Views wanted on the traditional use and safety of Moringa stenopetala as a novel food by 15 June 2019

Last updated:
5 June 2019
The Advisory Committee for Novel Food and Processes (ACNFP) has reviewed a notification under the Novel Food Regulation from a company seeking authorisation of its product in the EU. The ACNFP has completed a safety assessment of this product and is now asking for public comments on its draft opinion.

The notification is for Moringa stenopetala dried leaf powder. The product is intended to be used in a range of food categories, including dried fruits and vegetables and herbal and fruit infusions.

This notification is seeking authorisation under the traditional food process of the Novel Food Regulation. It relates to a food traditionally consumed in countries outside of the EU but not previously consumed in Europe. Further details on the notification can be found on the Commission website.

Views are requested from members of the public on the ACNFP’s draft opinion, particularly on whether there are additional considerations that the Committee should be aware of in finalising its opinion.

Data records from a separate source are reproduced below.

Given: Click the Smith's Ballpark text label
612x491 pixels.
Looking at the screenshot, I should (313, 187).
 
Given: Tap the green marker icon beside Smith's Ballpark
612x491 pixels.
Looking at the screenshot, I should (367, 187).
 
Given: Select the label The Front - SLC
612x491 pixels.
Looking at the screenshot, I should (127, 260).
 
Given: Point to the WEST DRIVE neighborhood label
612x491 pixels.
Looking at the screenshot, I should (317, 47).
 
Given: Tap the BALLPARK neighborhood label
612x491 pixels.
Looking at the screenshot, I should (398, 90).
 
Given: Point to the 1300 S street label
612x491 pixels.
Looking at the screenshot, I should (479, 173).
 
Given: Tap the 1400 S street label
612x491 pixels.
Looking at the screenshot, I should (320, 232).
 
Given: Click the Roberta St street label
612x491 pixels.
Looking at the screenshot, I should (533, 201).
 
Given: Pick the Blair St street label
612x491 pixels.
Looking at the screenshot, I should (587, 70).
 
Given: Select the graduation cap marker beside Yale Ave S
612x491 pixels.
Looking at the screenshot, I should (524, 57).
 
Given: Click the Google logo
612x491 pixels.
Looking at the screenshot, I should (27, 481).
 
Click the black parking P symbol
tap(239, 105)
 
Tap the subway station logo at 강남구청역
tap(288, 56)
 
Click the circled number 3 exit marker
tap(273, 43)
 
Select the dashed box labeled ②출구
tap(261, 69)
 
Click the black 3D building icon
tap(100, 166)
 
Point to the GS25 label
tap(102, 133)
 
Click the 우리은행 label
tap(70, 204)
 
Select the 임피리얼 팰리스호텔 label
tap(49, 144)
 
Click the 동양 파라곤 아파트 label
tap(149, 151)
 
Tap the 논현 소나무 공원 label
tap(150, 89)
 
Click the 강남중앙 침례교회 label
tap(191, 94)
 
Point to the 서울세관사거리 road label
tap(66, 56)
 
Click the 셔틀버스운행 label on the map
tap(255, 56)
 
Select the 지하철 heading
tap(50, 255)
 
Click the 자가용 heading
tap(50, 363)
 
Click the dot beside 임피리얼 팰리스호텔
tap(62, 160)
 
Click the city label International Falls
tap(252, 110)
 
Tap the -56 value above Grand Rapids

ACNFP’s draft opinion on Moringa stenopetala dried leaf powder.

How to comment

Comments on the draft opinion should be emailed to the ACNFP secretariat at by Saturday 15 June 2019.

All views and comments will be made available for public examination as part of the Committee’s consideration of the notification. If you would prefer your comments not to be made publicly available, please indicate this in your response.

Novel foods and the traditional food process

A novel food is a food, or food ingredient, that does not have a significant history of consumption within the European Union before 15 May 1997. Traditional foods consumed in countries outside of the EU are a subset of novel foods. They can be authorised to be placed on the market in the EU under the traditional food process. Under this process applicants submit their notification for authorisation to the European Commission. EU member states and EFSA are then asked to consider if, based on the evidence provided by the applicant seeking authorisation, they have safety concerns with the product concerned.

In the UK, assessment is undertaken by the ACNFP, an independent committee of scientists appointed by the FSA. Its views are used to inform the UK position on the notification submitted by the applicant. If concerns are raised, a further assessment is undertaken before the product is placed on the market.

Further details regarding the application process for novel foods are available on the European Commission website.